François est un excellent tacticien, à défaut de capturer des pièces, il se contentera d’enlever le plus de poins possibles à Jonathan afin de damer. Regardez comme ces coups sont jolis : 11. Cf5! et 39. f6! Donc, cette fois-ci, c'est seulement Caire qui se détache du péloton. Il a déjà trois en trois avant même d'avoir joué sa troisième ronde, Richard vous expliquera ça la semaine prochaine.



François Caire (2283) – Jonathan Perron (2004)
Les Noirs abandonnent 1-0

Passons justement à sa partie. Le style «tranquillement mais sûrement» a porté fruit une fois de plus. Après avoir isolé le pion e et logé un cavalier en f5, Sébastien pouvait difficilement tenir cette partie. Ensuite, il n’y avait vraiment plus rien à faire avec un pion de moins et une finale où le fou noir ne pouvait pas mettre sérieusement en danger les pions adverses qui se sont réfugiés sur des cases blanches.

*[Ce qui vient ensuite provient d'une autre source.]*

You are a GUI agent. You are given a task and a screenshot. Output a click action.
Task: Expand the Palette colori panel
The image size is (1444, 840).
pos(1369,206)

Richard Sauvé (1966) – Sébastien Caron (1996)
Les Noirs abandonnent 1-0

Vous étudiez sans doute les finales de tour parce qu’elles sont les plus fréquentes? En effet, ce sont les plus fréquentes, mais il y a des exceptions, comme cette partie. Moi et Daniel tentions de prouver lequel de nous deux est le meilleur en équitation. Daniel aurait dû accepter la triple répétition, puisque l’échange des tours mène à un avantage pour les Noirs qui ont un roi mieux positionner (l’avantage d’être déroqué). Quoique 43. Cb4 pouvait certainement tenir le coup également. Si on recule plutôt dans la partie, on remarque à quel point la machine est gourmande en suggérant 37… Cxc2 38. Txc2 Txh4! En effet les Noirs ne regretteront pas leur gourmandise, du moins théoriquement, en autant de jouer les meilleurs coups.